- **WORK ORDER**
Only one stretch of the data below is wanted: the lines from the one with "The width and height of the screenshot is (803, 608)." through the one with "Task: Open the gitgenius.co/repos/dev-sec", repeated exactly.

- **PROVIDED DATA**

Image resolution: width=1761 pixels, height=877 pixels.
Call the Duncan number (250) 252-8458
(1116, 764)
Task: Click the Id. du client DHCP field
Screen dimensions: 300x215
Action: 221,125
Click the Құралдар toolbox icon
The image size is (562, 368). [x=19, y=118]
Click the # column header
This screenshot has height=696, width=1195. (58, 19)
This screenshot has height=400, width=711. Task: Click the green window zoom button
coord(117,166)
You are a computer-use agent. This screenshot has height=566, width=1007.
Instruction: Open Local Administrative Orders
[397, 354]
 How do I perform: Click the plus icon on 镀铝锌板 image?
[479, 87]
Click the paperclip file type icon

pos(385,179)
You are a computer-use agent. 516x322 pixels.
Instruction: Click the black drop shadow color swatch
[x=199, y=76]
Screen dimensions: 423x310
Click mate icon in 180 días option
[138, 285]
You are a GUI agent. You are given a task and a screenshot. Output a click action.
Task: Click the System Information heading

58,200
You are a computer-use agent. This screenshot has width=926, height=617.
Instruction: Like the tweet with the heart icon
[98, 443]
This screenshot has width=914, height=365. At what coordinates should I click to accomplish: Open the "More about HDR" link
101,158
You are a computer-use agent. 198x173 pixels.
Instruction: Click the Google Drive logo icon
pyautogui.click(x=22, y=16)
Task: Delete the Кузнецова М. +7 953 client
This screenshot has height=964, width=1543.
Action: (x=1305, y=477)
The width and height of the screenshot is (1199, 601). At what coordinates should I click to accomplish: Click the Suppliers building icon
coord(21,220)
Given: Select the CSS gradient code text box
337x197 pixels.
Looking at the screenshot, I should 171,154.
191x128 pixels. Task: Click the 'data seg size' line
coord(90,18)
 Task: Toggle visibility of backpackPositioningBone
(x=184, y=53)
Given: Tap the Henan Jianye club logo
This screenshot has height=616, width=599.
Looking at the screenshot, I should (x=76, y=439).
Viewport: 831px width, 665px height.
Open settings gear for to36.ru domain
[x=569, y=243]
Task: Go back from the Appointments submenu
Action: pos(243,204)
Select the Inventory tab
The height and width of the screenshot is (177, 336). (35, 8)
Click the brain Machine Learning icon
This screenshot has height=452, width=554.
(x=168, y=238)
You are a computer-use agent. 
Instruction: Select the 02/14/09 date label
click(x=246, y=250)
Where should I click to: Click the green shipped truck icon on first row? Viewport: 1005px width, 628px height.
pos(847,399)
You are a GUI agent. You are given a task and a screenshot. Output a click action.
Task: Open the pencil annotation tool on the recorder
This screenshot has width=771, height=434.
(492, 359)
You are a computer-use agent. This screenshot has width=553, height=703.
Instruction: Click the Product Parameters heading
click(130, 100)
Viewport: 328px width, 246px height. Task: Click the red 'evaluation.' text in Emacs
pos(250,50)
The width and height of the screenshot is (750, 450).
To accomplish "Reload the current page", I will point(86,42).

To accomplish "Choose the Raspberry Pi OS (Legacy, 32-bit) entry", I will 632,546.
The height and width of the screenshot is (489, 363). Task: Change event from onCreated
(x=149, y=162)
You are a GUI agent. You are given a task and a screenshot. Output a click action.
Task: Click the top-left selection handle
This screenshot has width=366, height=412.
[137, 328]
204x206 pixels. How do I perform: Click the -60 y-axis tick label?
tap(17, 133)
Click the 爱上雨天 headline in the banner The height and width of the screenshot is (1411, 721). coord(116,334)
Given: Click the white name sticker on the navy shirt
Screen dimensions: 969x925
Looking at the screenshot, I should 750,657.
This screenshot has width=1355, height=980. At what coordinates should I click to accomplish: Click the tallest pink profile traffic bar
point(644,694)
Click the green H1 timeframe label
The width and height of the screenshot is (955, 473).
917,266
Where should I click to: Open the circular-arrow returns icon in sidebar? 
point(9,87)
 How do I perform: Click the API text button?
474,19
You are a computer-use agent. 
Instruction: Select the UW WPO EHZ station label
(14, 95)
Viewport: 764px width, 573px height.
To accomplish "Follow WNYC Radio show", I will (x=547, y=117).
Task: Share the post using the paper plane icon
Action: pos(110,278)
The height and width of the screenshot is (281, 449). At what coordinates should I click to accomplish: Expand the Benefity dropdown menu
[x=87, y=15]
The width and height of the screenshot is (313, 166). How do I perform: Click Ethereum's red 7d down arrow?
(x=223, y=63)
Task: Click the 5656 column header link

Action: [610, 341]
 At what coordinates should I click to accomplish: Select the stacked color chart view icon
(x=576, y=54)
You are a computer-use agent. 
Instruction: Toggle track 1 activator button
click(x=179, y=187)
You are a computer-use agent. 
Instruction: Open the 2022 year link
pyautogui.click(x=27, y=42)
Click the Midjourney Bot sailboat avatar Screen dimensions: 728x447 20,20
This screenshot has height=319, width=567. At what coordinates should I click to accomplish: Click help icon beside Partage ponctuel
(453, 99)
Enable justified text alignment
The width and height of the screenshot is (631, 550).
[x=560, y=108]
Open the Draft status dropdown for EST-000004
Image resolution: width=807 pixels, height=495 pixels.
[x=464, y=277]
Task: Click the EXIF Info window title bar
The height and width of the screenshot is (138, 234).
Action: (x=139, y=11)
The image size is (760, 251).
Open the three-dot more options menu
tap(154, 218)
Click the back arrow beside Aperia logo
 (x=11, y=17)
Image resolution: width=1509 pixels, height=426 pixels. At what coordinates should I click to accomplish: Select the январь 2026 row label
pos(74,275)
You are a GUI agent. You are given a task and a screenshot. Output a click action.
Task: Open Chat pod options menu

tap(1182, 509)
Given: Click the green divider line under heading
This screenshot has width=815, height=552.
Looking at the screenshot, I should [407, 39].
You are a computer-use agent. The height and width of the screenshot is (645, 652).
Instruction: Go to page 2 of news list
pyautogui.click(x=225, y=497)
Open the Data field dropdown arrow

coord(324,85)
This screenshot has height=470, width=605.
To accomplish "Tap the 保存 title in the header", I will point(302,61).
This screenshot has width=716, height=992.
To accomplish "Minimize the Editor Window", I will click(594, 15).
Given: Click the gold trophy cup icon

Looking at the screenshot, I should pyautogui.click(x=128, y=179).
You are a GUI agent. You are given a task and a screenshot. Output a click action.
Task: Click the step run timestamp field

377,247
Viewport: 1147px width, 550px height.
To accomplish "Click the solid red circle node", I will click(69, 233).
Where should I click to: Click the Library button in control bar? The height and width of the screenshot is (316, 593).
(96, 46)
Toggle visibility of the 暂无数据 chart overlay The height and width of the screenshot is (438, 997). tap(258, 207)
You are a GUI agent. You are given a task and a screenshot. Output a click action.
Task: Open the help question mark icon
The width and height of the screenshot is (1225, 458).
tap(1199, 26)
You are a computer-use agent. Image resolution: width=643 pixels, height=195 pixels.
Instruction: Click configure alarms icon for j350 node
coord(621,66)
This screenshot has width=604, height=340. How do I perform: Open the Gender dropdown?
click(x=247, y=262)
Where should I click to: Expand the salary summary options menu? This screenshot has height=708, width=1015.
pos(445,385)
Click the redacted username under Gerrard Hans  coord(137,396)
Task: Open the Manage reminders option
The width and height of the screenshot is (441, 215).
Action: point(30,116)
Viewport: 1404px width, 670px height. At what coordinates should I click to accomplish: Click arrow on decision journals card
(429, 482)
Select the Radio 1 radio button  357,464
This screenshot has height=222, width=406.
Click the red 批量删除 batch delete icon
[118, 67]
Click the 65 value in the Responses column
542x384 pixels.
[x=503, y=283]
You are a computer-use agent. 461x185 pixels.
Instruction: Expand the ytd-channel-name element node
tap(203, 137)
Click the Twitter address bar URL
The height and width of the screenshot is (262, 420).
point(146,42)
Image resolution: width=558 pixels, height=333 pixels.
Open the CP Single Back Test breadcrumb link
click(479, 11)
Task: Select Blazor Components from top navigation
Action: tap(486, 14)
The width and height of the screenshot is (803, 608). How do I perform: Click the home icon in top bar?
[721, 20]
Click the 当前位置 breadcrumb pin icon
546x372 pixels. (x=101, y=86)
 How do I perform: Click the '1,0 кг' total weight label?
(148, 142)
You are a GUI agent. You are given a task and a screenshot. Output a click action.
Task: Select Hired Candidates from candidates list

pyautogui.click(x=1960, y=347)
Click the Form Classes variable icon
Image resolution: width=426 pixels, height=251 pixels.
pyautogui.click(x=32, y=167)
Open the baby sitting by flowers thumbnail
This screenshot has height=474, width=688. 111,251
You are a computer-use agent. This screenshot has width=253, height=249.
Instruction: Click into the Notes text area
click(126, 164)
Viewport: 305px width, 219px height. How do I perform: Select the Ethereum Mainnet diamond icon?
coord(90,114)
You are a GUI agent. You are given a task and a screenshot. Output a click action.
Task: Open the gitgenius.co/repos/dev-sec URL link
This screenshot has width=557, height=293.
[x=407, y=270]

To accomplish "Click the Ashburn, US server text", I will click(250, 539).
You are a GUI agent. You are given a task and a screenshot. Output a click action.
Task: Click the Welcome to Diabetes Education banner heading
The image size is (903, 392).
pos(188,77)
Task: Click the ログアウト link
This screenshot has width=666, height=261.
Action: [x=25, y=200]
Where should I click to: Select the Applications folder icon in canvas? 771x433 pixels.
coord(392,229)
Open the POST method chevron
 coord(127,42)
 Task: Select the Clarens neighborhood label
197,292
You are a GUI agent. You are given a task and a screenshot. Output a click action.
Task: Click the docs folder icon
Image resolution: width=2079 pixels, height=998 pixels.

- **RESULT OF THIS EXERCISE**
The width and height of the screenshot is (803, 608). How do I perform: Click the home icon in top bar?
[721, 20]
Click the 当前位置 breadcrumb pin icon
546x372 pixels. (x=101, y=86)
 How do I perform: Click the '1,0 кг' total weight label?
(148, 142)
You are a GUI agent. You are given a task and a screenshot. Output a click action.
Task: Select Hired Candidates from candidates list

pyautogui.click(x=1960, y=347)
Click the Form Classes variable icon
Image resolution: width=426 pixels, height=251 pixels.
pyautogui.click(x=32, y=167)
Open the baby sitting by flowers thumbnail
This screenshot has height=474, width=688. 111,251
You are a computer-use agent. This screenshot has width=253, height=249.
Instruction: Click into the Notes text area
click(126, 164)
Viewport: 305px width, 219px height. How do I perform: Select the Ethereum Mainnet diamond icon?
coord(90,114)
You are a GUI agent. You are given a task and a screenshot. Output a click action.
Task: Open the gitgenius.co/repos/dev-sec URL link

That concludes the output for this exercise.